Thursday, September 17, 2009

Press group urges Rudd to resist Indonesia "blackmail"



SYDNEY (AFP) — A leading press freedom group has urged Australian Prime 
Minister Kevin Rudd to resist Indonesian "blackmail" over a war crimes probe 
into the 1975 deaths of five Australia-based journalists.

Paris-based Reporters Sans Frontieres (RSF) wrote an open letter to Rudd late 
Wednesday warning that the world was watching Australia's investigation of the 
"Balibo Five", who were killed during Indonesia's occupation of East Timor.

Australian police last week announced they had launched a war crimes probe into 
the deaths, nearly two years after a Sydney coroner ruled they had been 
deliberately murdered by Indonesian forces to keep the invasion secret.
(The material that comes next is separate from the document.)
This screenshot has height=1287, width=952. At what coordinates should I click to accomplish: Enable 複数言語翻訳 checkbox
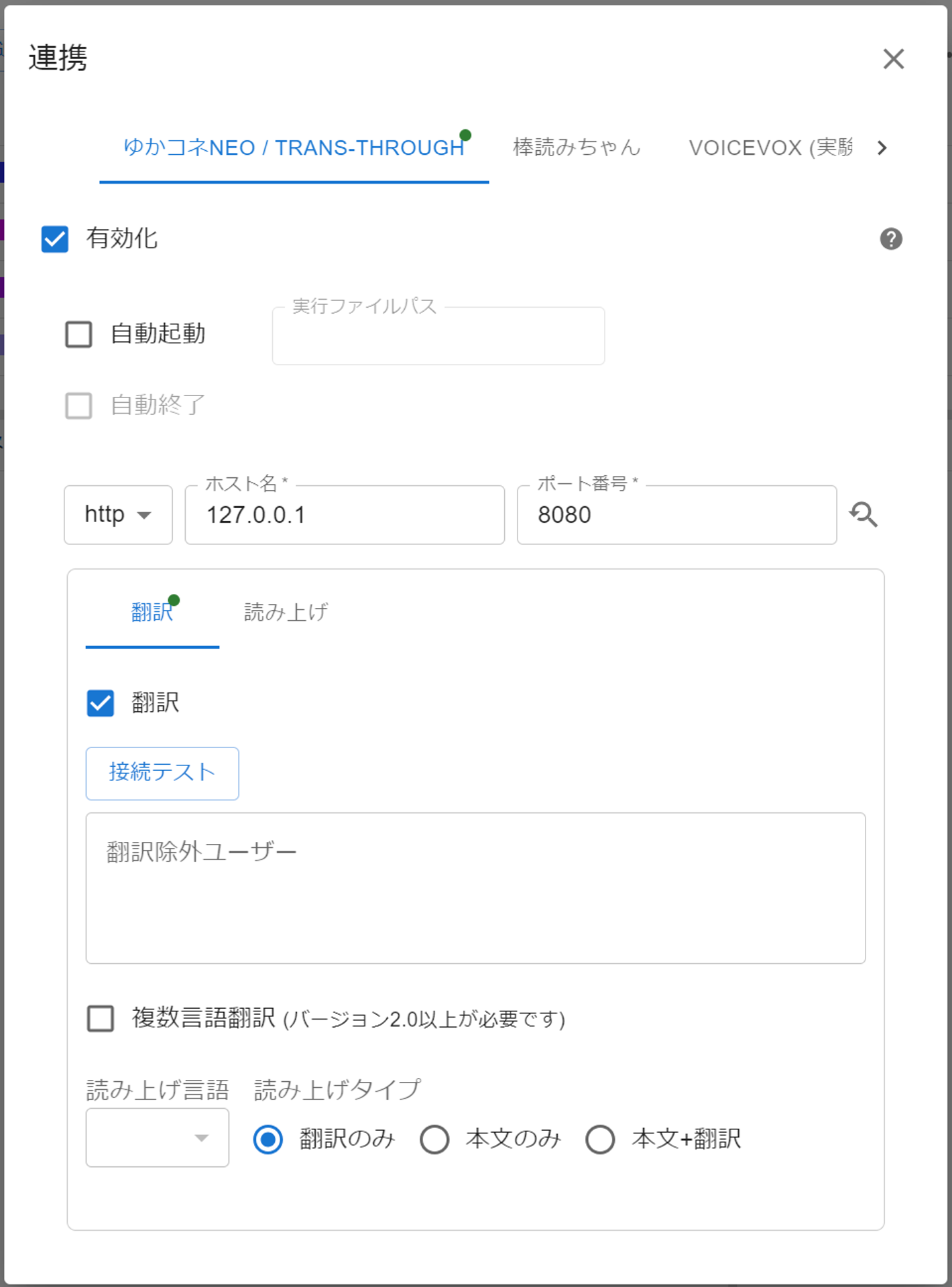pyautogui.click(x=101, y=1018)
The surprise move prompted Indonesian President Susilo Bambang Yudhoyono to 
warn that such an "inaccurate mindset" could damage relations with Jakarta, 
which considered the case to be closed.

Rudd has dismissed the comments as "bumps in the road" in Australia's sometimes 
fraught relationship with neighbouring Indonesia.

Jean-Francois Julliard, RSF secretary-general, said Yudhoyono's "hostility" was 
contrary to international justice and called on Rudd to take a strong stance.

"We urge you to find the political, diplomatic and judicial means to bring the 
perpetrators and instigators of this multiple murder to justice," Julliard 
wrote.

"We urge you, prime minister, not to yield to Indonesian diplomatic blackmail, 
which for too long has resulted in your country remaining silent on this 
matter."

Coroner Dorelle Pinch in 2007 said Indonesia's military had murdered the five 
-- Britons Brian Peters and Malcolm Rennie, Australians Greg Shackleton and 
Tony Stewart, and New Zealander Gary Cunningham.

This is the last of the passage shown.